Ecstasy, written and directed by Mike Leigh

With Siân Brooke, Allan Leech, Sinéad Matthews and Craig Parkinson

Hampstead Theatre, 10 March – 9 April 2011

Mike Leigh is now an established veteran of British film and theatre. When he first wrote and directed Ecstasy in 1979 his place was not yet guaranteed, but in it are moments of such emotional truth so subtly and deftly portrayed that theatregoers must have known where he was destined.

Second time round, in it’s revival at the Hampstead theatre it is still, 30 years on, a wonderful play and this is a great production. It is all set in Jean’s (Sian Brooke) claustrophobic bedsit, small even on the Hampstead stage, from which we and she can never escape.

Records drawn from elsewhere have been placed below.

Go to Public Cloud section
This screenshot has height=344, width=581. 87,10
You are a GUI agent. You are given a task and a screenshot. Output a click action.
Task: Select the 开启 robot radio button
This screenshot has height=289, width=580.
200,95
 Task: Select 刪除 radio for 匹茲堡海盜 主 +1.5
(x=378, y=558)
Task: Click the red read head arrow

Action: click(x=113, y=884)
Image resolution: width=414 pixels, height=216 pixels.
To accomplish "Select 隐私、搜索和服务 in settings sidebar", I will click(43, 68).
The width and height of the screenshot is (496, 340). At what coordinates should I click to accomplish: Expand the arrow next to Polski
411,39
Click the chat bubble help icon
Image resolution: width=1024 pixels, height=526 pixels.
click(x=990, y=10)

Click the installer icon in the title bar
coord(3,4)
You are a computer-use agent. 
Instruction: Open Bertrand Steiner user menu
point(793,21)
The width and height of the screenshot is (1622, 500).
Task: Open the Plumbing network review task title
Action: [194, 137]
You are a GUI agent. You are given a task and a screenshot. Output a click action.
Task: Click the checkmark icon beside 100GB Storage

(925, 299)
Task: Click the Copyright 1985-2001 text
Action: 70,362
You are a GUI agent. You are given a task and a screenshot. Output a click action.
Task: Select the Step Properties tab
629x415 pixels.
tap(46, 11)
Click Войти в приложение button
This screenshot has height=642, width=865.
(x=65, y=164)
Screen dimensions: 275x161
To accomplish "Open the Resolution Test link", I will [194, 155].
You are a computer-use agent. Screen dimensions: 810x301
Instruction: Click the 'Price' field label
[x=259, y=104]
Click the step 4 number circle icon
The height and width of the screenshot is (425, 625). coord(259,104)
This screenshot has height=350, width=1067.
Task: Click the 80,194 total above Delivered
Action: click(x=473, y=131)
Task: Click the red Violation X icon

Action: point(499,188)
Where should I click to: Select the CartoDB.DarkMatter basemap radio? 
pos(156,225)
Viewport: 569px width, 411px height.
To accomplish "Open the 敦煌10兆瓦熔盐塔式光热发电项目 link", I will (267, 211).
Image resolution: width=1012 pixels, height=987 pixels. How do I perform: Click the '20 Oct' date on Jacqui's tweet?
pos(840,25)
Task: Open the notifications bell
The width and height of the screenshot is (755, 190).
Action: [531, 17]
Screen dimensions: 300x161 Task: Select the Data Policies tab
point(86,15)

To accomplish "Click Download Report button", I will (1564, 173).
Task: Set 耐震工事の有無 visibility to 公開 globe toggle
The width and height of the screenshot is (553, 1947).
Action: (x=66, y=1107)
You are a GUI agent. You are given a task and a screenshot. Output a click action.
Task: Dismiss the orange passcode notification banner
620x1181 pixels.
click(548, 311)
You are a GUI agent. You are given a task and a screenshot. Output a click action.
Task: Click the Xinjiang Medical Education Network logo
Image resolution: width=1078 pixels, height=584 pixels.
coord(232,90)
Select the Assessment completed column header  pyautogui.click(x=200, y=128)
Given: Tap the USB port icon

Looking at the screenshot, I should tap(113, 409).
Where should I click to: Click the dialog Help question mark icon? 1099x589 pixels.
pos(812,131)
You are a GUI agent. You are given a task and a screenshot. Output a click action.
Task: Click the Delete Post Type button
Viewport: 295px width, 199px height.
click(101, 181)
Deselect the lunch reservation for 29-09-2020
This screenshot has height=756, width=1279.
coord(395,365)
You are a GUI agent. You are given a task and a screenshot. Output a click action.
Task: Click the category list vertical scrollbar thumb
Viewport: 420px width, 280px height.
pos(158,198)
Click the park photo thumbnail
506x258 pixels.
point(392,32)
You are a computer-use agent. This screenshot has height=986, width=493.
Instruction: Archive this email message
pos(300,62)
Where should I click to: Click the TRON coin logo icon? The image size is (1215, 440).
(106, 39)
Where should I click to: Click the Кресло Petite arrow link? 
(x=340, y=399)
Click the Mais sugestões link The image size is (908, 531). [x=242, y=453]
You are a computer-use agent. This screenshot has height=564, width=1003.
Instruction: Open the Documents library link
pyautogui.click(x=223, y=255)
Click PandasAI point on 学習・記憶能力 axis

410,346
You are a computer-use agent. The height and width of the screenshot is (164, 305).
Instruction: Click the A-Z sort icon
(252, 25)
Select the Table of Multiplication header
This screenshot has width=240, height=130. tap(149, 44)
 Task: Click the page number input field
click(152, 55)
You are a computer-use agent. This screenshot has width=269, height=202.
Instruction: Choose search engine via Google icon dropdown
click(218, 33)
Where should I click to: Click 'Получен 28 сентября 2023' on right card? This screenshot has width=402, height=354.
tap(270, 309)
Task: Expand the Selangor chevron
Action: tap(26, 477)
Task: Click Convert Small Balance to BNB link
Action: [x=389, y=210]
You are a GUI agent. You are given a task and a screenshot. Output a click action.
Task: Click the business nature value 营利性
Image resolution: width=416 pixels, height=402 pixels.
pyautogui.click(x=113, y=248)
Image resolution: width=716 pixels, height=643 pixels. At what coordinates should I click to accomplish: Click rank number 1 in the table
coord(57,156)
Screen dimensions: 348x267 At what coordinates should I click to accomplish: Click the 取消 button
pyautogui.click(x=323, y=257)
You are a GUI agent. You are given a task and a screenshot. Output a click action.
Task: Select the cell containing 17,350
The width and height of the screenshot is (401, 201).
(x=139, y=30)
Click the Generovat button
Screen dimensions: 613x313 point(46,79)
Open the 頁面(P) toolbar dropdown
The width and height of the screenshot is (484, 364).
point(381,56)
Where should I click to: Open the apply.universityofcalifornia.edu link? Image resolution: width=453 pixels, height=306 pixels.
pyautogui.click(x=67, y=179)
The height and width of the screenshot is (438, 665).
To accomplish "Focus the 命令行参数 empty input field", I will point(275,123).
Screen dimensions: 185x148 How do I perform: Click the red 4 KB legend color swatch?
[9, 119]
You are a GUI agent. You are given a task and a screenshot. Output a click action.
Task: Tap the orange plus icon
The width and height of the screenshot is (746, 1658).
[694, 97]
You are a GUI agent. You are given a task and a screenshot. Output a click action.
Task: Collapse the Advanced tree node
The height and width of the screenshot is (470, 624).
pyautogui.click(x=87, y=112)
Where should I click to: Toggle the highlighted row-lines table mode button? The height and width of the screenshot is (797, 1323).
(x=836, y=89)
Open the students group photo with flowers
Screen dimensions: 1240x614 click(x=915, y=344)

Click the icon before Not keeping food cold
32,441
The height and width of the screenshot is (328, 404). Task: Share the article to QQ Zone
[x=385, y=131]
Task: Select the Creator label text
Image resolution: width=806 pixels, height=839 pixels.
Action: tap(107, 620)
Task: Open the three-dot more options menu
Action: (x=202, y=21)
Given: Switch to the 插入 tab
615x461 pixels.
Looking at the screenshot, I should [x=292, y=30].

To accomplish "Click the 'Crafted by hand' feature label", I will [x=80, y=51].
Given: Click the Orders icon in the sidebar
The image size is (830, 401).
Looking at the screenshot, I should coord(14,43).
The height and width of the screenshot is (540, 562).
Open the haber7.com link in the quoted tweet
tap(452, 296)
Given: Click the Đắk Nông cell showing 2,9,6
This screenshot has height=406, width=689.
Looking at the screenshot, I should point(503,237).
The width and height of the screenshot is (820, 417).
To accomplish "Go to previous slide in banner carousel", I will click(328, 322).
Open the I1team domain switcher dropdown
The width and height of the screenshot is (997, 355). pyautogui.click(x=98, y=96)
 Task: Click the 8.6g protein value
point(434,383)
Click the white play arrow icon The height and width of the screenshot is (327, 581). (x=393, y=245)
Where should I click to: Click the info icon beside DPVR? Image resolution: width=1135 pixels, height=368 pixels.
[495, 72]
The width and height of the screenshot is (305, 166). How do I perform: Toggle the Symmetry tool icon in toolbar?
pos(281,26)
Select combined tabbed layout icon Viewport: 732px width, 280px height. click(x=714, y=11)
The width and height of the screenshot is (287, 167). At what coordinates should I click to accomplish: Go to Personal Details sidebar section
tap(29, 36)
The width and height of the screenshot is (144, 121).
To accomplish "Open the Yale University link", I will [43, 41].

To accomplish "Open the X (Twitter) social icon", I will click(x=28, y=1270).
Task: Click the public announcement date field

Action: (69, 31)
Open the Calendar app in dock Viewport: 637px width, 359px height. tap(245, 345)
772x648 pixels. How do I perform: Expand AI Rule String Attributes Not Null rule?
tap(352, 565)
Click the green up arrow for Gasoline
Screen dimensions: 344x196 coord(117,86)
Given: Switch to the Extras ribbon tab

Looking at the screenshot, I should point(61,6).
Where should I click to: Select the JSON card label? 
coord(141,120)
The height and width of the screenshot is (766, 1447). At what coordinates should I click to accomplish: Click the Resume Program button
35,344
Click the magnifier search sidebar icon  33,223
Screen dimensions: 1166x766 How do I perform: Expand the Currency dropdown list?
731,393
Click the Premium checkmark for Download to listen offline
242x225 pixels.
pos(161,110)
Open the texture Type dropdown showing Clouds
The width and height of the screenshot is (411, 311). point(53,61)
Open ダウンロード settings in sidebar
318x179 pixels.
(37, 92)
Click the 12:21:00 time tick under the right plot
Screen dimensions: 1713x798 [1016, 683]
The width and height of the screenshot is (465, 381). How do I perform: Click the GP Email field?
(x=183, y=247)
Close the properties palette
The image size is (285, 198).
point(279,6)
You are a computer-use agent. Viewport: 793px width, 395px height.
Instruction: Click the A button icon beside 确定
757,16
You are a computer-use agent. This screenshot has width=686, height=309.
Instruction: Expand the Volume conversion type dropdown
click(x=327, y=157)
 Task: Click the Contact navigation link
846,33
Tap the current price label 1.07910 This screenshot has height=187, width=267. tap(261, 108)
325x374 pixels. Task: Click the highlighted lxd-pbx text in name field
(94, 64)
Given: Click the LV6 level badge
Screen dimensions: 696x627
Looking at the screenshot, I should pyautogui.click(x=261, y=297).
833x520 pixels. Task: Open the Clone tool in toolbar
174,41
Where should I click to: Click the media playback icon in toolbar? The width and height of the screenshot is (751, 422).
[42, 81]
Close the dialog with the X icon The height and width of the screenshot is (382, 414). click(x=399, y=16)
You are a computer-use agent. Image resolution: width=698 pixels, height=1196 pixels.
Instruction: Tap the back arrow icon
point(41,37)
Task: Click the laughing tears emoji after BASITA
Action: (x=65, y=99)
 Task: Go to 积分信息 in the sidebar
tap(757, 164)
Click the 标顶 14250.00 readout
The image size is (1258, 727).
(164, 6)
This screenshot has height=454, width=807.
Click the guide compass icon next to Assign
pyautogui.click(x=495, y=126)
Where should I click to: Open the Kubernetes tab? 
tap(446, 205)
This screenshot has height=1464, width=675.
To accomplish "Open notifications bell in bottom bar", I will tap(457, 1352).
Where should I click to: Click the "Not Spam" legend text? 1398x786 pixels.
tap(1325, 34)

Over the course of an afternoon and evening we see the end of Jean’s dysfunctional, verging on rapacious relationship with a married man. Then, having returned from the pub, we hear the reminiscences of three old friends and Jean from back when they were young and, as they like to think now, care free.

The early scene with the sexual violence is terrifying; Roy’s desire and bravado and physicality very intimidating and Jean’s lack of self esteem upsetting. But it is in the hour of dialogue during the post pub party that I feel the play really shows its brilliance. Lubricated by endless cigarettes and more and more drink, Jean, Dawn, Mick and Len show us the layer upon layer of detail that make them who they are. It’s like a mirror being held up, showing us all the insignificant interactions that make up our social lives and how through banal words and phrases, little foibles and old habits, we actually, subtly show so much of who we feel ourselves to be, and how we feel about ourselves.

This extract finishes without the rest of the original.